## Work required
Can you recast the data below, from the line with "In order to click on home" up to and including the line with "This screenshot has width=1512, height=805. In", as a Markdown table with the columns Row and Entry, numbering each row and leaving out blank lines?

## Supplied information
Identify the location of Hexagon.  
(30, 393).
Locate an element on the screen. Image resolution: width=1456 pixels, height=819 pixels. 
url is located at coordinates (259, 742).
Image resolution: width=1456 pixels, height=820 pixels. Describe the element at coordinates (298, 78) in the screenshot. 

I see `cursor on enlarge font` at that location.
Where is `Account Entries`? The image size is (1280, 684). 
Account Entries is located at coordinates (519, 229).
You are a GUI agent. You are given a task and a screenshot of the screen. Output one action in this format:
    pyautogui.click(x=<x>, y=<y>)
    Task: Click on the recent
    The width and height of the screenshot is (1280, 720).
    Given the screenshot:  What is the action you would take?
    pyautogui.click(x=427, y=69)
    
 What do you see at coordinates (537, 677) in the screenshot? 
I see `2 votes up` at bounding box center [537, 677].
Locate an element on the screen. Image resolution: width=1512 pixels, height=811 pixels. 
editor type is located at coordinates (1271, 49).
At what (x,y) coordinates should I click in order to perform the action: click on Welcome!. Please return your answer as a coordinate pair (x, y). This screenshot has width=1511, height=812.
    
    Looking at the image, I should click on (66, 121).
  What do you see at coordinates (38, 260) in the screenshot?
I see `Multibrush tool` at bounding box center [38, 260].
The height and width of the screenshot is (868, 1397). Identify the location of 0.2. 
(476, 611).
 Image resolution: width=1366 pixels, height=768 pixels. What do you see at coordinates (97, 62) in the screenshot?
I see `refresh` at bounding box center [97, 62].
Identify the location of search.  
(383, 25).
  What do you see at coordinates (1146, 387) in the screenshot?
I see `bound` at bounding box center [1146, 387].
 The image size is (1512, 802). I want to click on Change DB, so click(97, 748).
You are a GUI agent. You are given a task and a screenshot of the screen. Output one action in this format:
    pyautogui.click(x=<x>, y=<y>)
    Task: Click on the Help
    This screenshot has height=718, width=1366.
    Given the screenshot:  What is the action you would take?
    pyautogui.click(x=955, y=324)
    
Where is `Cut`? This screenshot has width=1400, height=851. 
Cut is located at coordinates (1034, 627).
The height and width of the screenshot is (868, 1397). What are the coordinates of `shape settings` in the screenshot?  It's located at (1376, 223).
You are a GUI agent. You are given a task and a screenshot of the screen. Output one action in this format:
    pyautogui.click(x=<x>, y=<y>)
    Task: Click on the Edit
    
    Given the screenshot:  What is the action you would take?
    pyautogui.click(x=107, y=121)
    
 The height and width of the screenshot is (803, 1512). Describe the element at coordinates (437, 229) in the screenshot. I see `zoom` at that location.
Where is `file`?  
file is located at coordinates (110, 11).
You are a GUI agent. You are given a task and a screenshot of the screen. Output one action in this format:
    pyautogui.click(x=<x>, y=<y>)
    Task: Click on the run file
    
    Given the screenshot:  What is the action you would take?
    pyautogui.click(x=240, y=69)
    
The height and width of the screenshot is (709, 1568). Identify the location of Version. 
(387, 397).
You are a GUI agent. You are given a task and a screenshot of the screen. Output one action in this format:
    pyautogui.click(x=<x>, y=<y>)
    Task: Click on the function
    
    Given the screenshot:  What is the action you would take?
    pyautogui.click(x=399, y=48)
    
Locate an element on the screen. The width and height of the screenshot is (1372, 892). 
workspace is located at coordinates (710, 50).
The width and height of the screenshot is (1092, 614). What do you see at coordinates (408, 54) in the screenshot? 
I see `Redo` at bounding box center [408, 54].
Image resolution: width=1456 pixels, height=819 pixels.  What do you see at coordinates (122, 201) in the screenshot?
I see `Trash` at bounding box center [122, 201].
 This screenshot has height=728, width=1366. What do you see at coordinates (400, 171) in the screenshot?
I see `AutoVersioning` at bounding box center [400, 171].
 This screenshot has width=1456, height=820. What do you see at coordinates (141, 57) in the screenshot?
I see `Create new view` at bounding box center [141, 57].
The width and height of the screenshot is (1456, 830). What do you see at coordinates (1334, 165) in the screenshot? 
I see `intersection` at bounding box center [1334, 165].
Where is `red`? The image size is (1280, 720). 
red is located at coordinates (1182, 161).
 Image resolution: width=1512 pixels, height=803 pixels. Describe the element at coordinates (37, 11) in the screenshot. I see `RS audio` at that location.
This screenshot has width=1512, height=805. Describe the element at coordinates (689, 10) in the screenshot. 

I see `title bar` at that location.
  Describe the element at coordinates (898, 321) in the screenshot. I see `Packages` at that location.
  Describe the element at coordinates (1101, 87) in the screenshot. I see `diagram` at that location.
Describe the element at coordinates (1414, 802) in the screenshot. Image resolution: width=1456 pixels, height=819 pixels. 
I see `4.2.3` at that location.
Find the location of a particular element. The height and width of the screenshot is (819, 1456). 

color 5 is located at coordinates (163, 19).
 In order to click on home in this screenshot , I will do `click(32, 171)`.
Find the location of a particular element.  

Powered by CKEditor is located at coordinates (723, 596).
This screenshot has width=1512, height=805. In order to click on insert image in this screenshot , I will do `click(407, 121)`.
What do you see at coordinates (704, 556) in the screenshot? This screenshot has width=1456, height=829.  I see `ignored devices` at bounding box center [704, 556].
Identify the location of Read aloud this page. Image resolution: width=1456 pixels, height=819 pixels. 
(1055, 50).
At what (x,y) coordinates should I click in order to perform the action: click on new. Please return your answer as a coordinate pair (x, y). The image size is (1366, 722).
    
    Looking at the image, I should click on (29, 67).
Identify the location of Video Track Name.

## Response below
| Row | Entry |
|---|---|
| 1 |  In order to click on home in this screenshot , I will do `click(32, 171)`. |
| 2 | Find the location of a particular element.   |
| 3 | Powered by CKEditor is located at coordinates (723, 596). |
| 4 | This screenshot has width=1512, height=805. In order to click on insert image in this screenshot , I will do `click(407, 121)`. |